The ability to show value won’t be limited to those who remain on the cutting edge of process technology (though, to be sure, that will continue to be extremely valuable for the foreseeable future). Instead, chip design companies or foundries that can demonstrate the ability to offer unique capabilities at one of many different steps along the semiconductor industry supply chain should be able to build more viable businesses. Plus, the ability to mix and match across multiple companies could lead to a more competitive market and, hopefully, should be able to reduce the kind of supply chain disruptions we’ve seen over the last few years.

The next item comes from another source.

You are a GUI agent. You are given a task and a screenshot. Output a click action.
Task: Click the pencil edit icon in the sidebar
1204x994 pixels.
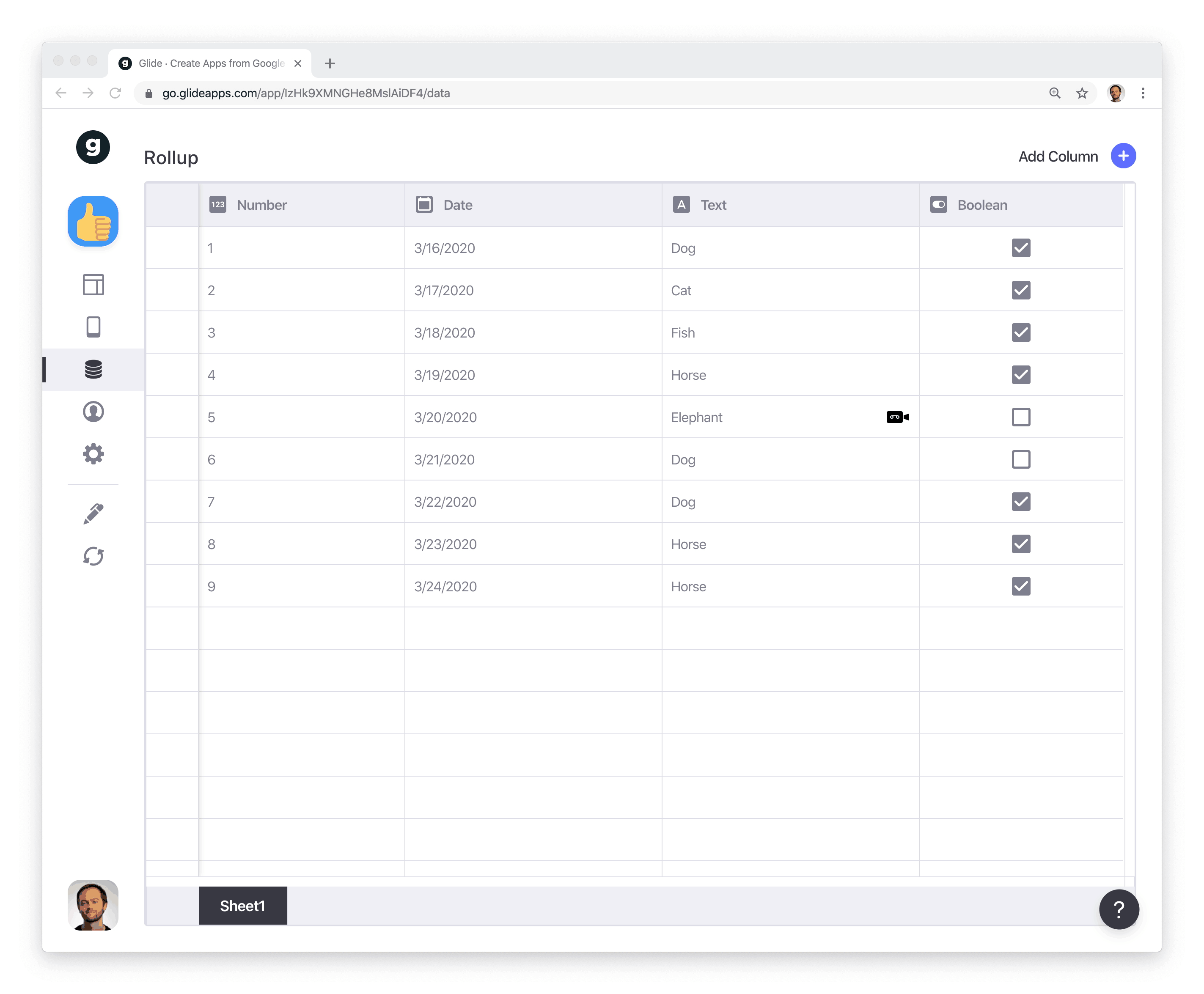(x=93, y=513)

There’s still a lot of work to be done to broaden support for UCIe even further and ensure that it works as well, and as seamlessly, as the concept first suggests. Thankfully, the initial set of companies launching the standard are impressive enough that they’re bound to encourage both some obvious missing players (I’m looking at you Apple and Nvidia) as well as a broad array of lesser-known companies to participate. The possibilities for UCIe and, most importantly, its potential for disruption is enormous. Today’s semiconductor industry has already morphed into an exciting and competitive new era, and because of the pandemic-drive chip shortages we’ve experienced in all aspects of society, awareness of the importance semiconductors has never been higher. With the launch of UCIe, I believe there’s the potential for the industry to reach an even higher level, and that, most certainly, will be interesting to watch.